Article: Plan Would Reward Developers that Build Affordable Housing in Miami
Miami-Dade County has created project bonuses for developers who volunteer to build affordable housing, and Miami is doing the same through its Miami 21 citywide rezoning.
Developers will be able to plan taller buildings with corresponding square footage increases if they incorporate affordable units in the housing pool, according to Miami 21's benefits program.
For development proposed in the city's most urbanized areas, benefits range from 12 stories for properties otherwise restricted to eight floors and unlimited height when the maximum height is 48 stories.
Bonuses are limited, however, by abutting uses. And bonuses can also be bought by developers who contribute to the Miami 21 Public Benefits Trust Fund. The money would go toward other affordable housing construction.
Miami 21's benefits program mirrors the county's bonus program.
Elizabeth Plater Zyberk, dean of the University of Miami's School of Architecture and Miami 21's master planner, said the benefits strategy, which also encourages green construction and historic preservation, is intended to broaden the pool of properties where affordable may be built to both waterfront and inland properties.
Height and square footage bonuses theoretically would allow developers to improve their bottom line by increasing the total number of units. The volume would offset the lower prices on affordable units and help mitigate land and construction costs.
But the challenge of getting developers to buy in is great when factoring in the cost of infrastructure and construction and the challenges of finding buyers who meet program qualifications and qualify for loans.
Not to mention the housing slowdown.
In the first quarter, no developers participated in the county's benefits program.
There were no new applications for residential zoning in unincorporated areas despite county efforts to recruit developers to build near public transportation hubs such as Metrorail stations and along major highways like U.S. 1 in the southern part of the county.
County Commissioner Barbara Jordan, who fashioned and championed the voluntary program, said participation is being undercut by the housing downturn.
She said the program needs more time to produce results. She said she has seen it work in other states like Virginia, Connecticut and North Carolina.
The county also is in the midst of a housing scandal over money intended for affordable housing units that produced little to nothing, and the county's housing agency is being taken over by the federal government due to mismanagement.
The question of whether blighted neighborhoods like Miami's Overtown and Liberty City can be transformed through zoning is being tested through Miami 21.
Few homes have been built in Liberty City to replace hundreds of public housing units demolished years ago with promises of something better to come.
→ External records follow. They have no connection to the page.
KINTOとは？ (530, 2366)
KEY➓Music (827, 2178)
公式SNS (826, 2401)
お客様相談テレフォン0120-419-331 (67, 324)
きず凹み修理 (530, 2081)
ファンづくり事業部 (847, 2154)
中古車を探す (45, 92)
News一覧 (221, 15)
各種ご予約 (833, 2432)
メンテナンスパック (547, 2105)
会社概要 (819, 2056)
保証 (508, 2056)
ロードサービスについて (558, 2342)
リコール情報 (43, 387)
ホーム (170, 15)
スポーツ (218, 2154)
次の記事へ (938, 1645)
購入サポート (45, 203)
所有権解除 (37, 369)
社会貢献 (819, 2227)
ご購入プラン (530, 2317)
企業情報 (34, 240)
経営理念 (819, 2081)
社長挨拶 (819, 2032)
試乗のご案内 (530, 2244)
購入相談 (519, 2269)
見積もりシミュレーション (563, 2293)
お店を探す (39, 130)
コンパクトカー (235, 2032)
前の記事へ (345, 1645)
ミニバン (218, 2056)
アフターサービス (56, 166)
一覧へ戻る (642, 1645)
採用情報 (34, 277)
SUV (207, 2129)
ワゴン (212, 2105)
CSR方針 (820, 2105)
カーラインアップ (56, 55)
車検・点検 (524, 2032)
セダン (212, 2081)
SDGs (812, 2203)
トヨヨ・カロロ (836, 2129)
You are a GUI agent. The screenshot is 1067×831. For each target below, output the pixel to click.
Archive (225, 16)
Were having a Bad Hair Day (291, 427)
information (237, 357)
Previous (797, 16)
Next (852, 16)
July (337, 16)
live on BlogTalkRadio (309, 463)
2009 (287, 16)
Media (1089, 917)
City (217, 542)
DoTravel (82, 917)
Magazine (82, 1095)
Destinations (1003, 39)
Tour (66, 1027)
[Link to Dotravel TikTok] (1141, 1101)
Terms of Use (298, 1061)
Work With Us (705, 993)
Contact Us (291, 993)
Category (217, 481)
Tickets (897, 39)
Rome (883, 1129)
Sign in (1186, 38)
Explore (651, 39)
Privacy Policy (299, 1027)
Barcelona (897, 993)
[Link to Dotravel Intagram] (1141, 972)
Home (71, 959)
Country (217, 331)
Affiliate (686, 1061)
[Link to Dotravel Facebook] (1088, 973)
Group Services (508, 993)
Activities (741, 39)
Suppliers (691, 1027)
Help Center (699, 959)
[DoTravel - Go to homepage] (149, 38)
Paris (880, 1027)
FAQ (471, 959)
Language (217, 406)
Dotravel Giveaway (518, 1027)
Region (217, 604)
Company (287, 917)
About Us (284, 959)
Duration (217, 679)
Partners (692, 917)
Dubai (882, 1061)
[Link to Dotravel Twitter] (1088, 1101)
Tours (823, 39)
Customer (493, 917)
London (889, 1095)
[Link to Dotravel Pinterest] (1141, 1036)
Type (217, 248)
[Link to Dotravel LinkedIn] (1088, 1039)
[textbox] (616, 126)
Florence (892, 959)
Habitat for Humanity is building single-family homes in the area for people who wouldn't be able to afford them otherwise. The architect said blocks surrounding Habitat's homes will get similar zoning to encourage similar development and hopefully give residents a chance to buy in.
But having higher-density zoning has been a plague in some neighborhoods like Highland Park, Miami's first subdivision near the Civic Center along Northwest 11th Street and Ninth Avenue.
The area is zoned to allow some of the city's densest projects, which has encouraged developers to buy up land. It is populated mostly by single-family homes.
Lots intended for condominiums at the height of the boom now sit vacant, said Anne Manning, executive director of Habitat for Humanity of Greater Miami.
Manning, who has built 53 homes in four years in Liberty City, said the final version of Miami 21 should reflect the historic nature through zoning of neighborhoods like Highland Park.
She said it also would help if Miami 21 provided bonuses to mitigate infrastructure upgrades.
She said she has been lobbying the city to build sidewalks alongside the Habitat homes, but the ones that have been built are sidewalks to nowhere because neighboring properties don't have them.
Lack of infrastructure can add as much as $30,000 to the cost of a new house, she said.
"It's a cost drain," Manning said of adding infrastructure costs to the tab for housing construction. "It's cost prohibitive for most people."
An infrastructure bonus in blighted neighborhoods could influence developers and should be considered for Miami 21 and other municipal zoning modifications, Manning said.
North Miami Beach is working on a plan that would have city crews build the infrastructure and give developers access at a discount to encourage redevelopment.
City Manager Keven Klopp said the city is not specifically targeting affordable housing with the proposal, but it could apply.